The ancient art of password cracking has advanced further in the past five years than it did in the previous several decades combined. At the same time, the dangerous practice of password reuse has surged. The result: security provided by the average password in 2012 has never been weaker.
A new world
The average Web user maintains 25 separate accounts but uses just 6.5 passwords to protect them, according to a landmark study (PDF) from 2007. As the Gawker breach demonstrated, such password reuse, combined with the frequent use of e-mail addresses as user names, means that once hackers have plucked login credentials from one site, they often have the means to compromise dozens of other accounts, too.
Newer hardware and modern techniques have also helped to contribute to the rise in password cracking. Now used increasingly for computing, graphics processors allow password-cracking programs to work thousands of times faster than they did just a decade ago on similarly priced PCs that used traditional CPUs alone. A PC running a single AMD Radeon HD7970 GPU, for instance, can try on average an astounding 8.2 billion password combinations each second, depending on the algorithm used to scramble them. Only a decade ago, such speeds were possible only when using pricey supercomputers.
The advances don’t stop there. PCs equipped with two or more $500 GPUs can achieve speeds two, three, or more times faster, and free password cracking programs such as oclHashcat-plus will run on many of them with little or no tinkering. Hackers running such gear also work in tandem in online forums, which allow them to pool resources and know-how to crack lists of 100,000 or more passwords in just hours.
Most importantly, a series of leaks over the past few years containing more than 100 million real-world passwords have provided crackers with important new insights about how people in different walks of life choose passwords on different sites or in different settings. The ever-growing list of leaked passwords allows programmers to write rules that make cracking algorithms faster and more accurate; password attacks have become cut-and-paste exercises that even script kiddies can perform with ease.
“It has been night and day, the amount of improvement,” said Rick Redman, a penetration tester for security consultants KoreLogic and organizer of the Crack Me If You Can password contest at the past three Defcon hacker conferences. “It’s been an exciting year for password crackers because of the amount of data. Cracking 16-character passwords is something I could not do four or five years ago, and it’s not because I have more computers now.”
At any given time, Redman is likely to be running thousands of cryptographically hashed passwords though a PC containing four of Nvidia’s GeForce GTX 480 graphics cards. It’s an “older machine,” he conceded, but it still gives him the ability to cycle through as many as 6.2 billion combinations every second. He typically uses a dictionary file containing about 26 million words, combined with programming rules that greatly extend its effectiveness by adding numbers, punctuation, and other characters to each list entry. Depending on the job, he sometimes uses a 60 million-strong word list and something known as “rainbow tables,” which are described later in this article.
As a penetration tester who gets paid to pierce the defenses of Fortune 500 companies, Redman tries to spot weaknesses before criminal hackers exploit them on his customers’ networks. One of the key ways he stays ahead is by downloading hash lists that are dumped almost every day on pastebin.com and other sites to see if any belong to the organizations he is contracted to protect.

DATASET ROWS
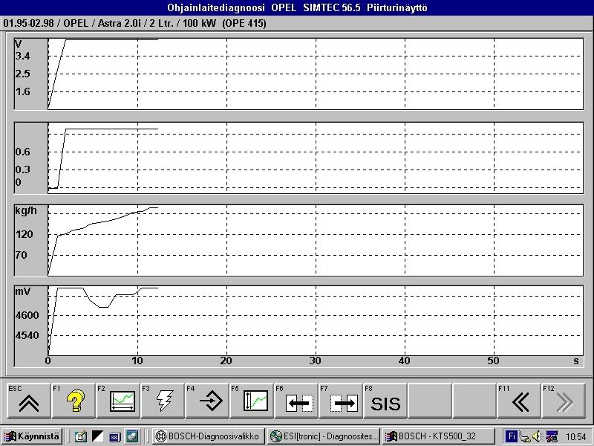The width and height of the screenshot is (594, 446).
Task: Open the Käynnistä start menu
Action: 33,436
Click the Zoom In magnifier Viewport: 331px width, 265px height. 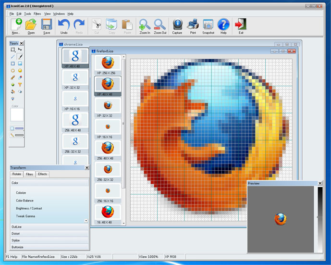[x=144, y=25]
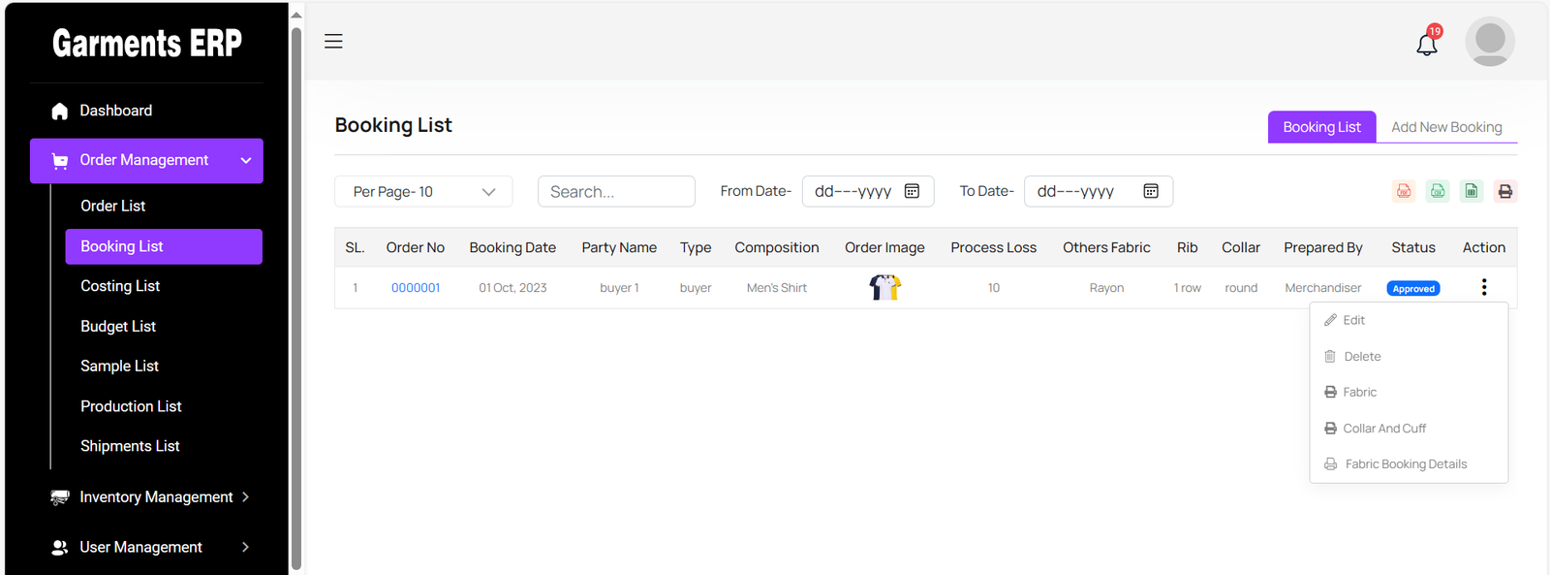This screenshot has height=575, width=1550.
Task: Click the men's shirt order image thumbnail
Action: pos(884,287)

...

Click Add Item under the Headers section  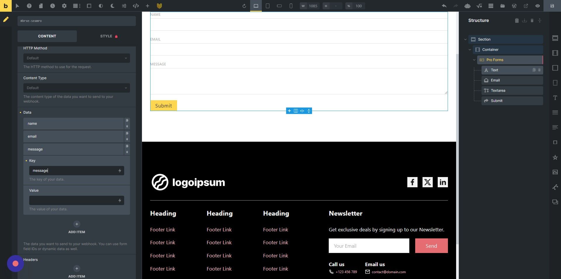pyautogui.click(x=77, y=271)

EXERCISE REQUIREMENTS
A) Translate this sentence from the excerpt on password cracking into Spanish: "Only a decade ago, such speeds were possible only when using pricey supercomputers."
B) Carry on the excerpt on password cracking from the point where it stops.

RESULTS IN ORDER
A) Hace apenas una década, tales velocidades solo eran posibles usando supercomputadoras costosas.

B)
Recently, he recovered a 13-character password that he had spent several months trying to crack. To protect the account holder, he declined to reveal the precise combination of characters and instead made up the imaginary passphrase “Sup3rThinkers” (minus the quotation marks) to illustrate his breakthrough. “Sup3rThinkers” follows a number of patterns that have become common: it opens with a common, five-letter word that begins with a capitalized letter and substitutes a 3 for an E, followed by a common, seven-letter word that also begins with a capital letter. While the speed of his system didn’t hurt, cracking the password was largely the result of the collective codebreaking expertise developed online over the past few years.
The most important single contribution to cracking knowledge came in late 2009, when an SQL injection attack against online games service RockYou.com exposed 32 million plaintext passwordsused by its members to log in to their accounts. The passcodes, which came to 14.3 million once duplicates were removed, were posted online; almost overnight, the unprecedented corpus of real-world credentials changed the way whitehat and blackhat hackers alike cracked passwords.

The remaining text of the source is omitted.